_Problem details:_ Report how many lines in the data below hold the string "star". Nothing else should appear in the answer.

_Supplied records:_
━━━━

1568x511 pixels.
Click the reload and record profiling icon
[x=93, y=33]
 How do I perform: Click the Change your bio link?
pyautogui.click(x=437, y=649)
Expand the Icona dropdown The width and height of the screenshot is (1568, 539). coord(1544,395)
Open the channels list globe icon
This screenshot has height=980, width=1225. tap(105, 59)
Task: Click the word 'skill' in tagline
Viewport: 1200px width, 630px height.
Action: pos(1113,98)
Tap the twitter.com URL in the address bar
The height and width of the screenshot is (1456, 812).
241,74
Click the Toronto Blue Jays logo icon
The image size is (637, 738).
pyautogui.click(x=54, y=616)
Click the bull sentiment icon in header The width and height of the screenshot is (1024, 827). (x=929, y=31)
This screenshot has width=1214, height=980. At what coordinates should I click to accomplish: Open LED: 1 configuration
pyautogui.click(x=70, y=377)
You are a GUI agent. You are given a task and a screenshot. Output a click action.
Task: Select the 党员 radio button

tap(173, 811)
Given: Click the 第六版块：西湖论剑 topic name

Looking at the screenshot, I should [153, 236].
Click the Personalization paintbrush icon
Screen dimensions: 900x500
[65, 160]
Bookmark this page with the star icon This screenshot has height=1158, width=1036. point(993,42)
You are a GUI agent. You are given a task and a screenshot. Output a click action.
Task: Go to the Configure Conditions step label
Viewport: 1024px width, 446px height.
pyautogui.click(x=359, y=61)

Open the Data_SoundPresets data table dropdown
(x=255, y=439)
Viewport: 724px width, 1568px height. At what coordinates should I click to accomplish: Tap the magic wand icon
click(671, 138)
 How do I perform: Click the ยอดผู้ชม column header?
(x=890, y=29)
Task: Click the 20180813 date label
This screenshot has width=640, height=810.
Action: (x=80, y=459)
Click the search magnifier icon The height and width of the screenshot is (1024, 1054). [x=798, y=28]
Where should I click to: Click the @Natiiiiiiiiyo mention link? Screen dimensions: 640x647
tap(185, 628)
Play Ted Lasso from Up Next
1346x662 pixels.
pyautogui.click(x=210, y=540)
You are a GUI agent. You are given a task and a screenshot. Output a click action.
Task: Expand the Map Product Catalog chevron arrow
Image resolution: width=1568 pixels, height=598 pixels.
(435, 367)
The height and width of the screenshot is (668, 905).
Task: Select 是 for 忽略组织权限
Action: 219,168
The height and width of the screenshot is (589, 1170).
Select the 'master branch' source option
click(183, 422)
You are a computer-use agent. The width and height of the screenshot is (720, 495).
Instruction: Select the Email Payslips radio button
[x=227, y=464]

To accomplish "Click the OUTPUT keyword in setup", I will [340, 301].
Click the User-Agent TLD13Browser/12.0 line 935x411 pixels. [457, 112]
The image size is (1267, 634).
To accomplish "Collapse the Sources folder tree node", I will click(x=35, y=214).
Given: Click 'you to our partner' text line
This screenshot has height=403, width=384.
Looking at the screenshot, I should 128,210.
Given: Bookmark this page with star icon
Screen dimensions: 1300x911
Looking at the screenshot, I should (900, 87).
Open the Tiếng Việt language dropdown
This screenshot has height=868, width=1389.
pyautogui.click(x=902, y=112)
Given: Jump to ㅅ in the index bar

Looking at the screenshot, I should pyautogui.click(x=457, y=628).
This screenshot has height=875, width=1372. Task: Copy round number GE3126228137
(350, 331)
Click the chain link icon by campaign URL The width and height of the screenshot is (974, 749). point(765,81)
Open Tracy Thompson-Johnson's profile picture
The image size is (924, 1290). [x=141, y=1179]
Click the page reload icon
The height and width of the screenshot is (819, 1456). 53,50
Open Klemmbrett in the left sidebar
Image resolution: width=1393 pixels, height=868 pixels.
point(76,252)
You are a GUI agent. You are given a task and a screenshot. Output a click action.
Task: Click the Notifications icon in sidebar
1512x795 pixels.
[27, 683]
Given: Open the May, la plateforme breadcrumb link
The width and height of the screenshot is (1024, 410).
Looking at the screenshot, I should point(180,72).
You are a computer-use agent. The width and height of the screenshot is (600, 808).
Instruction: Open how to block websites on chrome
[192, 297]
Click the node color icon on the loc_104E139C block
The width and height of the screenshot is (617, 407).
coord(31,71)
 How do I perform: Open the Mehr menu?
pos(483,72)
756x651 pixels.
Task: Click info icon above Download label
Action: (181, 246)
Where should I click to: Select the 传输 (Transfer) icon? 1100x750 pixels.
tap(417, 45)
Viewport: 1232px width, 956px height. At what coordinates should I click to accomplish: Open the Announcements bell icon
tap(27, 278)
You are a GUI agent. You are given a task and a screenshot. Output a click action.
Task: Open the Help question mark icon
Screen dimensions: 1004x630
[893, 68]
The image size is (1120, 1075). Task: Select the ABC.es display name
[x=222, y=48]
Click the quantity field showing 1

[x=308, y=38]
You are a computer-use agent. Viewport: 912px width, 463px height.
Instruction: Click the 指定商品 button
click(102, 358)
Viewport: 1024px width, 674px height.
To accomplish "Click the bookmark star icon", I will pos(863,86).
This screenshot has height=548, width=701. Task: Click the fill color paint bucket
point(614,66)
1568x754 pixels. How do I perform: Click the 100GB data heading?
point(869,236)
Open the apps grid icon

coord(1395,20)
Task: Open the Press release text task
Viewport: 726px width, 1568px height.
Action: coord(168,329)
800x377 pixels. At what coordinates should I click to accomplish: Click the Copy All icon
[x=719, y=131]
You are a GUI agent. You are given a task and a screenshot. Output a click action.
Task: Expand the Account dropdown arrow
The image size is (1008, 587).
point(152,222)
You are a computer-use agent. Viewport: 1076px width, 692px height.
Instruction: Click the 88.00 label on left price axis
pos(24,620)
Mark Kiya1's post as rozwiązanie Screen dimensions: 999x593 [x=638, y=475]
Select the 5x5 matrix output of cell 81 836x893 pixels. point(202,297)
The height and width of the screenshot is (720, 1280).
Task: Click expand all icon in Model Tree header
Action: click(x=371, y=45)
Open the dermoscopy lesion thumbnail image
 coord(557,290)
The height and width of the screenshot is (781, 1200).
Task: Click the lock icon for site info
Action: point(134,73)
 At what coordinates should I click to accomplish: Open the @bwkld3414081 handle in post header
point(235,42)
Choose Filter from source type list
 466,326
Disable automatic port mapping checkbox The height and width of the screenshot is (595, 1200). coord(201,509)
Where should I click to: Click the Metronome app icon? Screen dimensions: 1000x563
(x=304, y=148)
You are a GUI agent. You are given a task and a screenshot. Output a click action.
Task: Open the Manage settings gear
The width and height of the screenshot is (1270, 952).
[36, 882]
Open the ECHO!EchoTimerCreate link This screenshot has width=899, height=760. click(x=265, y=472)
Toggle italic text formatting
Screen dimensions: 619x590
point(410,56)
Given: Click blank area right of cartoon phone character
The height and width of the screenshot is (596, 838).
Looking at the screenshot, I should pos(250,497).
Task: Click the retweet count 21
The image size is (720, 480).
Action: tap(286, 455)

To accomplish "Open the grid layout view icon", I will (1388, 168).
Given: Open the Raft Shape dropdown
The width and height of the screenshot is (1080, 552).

━━━━

_Response:_ 3